Guide to the works of J. Gresham Machen (1881–1937). Scholar. Preacher. Founder of Westminster Theological Seminary. Leader in the Orthodox Presbyterian Church.
The Changing Scene and the Unchanging Word
By the REV. J. GRESHAM MACHEN, D.D., Litt.D.
“The grass withereth, the flower fadeth: but the word of our God shall stand forever."—Isa. 40:8.
More About Kagawa
IN THE last number of THE PRESBYTE- RIAN GUARDIAN, I was telling you something about the book entitled “Meditations on the Cross” by the wellknown Japanese writer, Kagawa. I called attention to the strong antidoctrinal bias of the book, its evolutionary view of human history and its apparently low view of the person of Christ.
But it would hardly be fair to discuss that book without dealing with the subject that gives it its title, and so I want to say a few words now regarding Kagawa’s view of “the Cross.”

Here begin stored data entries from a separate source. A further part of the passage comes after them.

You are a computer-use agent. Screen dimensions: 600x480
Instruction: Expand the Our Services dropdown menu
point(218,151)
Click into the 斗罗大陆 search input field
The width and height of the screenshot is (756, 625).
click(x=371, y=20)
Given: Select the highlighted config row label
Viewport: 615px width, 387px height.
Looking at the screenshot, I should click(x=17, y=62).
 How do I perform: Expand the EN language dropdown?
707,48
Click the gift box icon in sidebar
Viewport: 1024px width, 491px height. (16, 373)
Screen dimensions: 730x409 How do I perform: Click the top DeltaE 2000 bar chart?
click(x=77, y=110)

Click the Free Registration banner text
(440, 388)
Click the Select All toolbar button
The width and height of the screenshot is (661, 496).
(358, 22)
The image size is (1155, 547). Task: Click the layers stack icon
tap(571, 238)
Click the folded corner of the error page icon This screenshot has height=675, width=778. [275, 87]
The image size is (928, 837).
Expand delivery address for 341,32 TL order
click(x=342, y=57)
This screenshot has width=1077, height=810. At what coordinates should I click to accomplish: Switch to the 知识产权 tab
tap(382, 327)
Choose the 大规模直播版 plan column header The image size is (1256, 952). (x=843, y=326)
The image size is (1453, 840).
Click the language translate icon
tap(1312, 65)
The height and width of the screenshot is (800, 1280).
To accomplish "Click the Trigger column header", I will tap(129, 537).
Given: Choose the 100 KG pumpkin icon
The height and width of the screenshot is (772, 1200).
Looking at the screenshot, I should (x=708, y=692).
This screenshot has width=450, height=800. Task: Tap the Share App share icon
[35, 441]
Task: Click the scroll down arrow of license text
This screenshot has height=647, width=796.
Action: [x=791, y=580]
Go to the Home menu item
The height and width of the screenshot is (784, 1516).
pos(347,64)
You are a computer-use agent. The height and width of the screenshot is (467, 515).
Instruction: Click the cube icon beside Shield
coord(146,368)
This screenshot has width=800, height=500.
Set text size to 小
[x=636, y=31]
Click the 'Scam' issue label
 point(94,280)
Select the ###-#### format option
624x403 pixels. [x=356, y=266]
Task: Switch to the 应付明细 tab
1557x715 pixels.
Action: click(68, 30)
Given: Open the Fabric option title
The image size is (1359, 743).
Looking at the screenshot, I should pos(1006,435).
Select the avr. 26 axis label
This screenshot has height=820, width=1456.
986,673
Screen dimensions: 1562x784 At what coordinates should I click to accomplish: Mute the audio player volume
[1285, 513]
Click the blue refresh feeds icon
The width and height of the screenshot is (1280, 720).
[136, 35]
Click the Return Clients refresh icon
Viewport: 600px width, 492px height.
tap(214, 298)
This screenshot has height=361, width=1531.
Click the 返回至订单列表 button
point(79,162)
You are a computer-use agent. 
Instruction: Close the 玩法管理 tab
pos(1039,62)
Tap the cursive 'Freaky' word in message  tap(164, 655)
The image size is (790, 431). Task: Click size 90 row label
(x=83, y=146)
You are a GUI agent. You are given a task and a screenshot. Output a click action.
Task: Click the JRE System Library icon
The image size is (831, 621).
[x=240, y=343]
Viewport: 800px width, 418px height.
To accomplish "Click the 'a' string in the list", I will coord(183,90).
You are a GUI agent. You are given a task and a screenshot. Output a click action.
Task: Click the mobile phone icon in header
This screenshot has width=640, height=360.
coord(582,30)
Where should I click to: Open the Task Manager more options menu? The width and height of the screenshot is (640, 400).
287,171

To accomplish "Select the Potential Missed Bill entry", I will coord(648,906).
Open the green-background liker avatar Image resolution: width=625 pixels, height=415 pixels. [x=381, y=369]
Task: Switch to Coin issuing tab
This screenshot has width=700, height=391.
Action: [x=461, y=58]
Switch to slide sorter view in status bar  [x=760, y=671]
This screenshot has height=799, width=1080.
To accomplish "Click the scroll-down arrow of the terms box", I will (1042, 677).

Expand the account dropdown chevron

The Two Views of the Cross
I think the views that are being held today about the Cross of Christ may be put into two great classes.
In the first place, there are the views of those who look upon the Cross of Christ as a thing done once for all, and by Christ and Christ only.
In the second place, there are the views of those who look upon the Cross of Christ as the supreme manifestation of a great principle and as a cross which we too must bear.
The former way is the way in which the Bible looks at it; the latter is the way in which it is looked at by Modernism.
According to the Modernist way of looking at it, the Christian preacher must say to his fellow-men: “Christ walked in the way of the Cross; He made Himself one with God’s redemptive love; you too must walk in that same way of the Cross; you too must suffer redemptively for your fellowmen; and if you do that, if you thus make the Cross a fact in your experience, you will be saved.”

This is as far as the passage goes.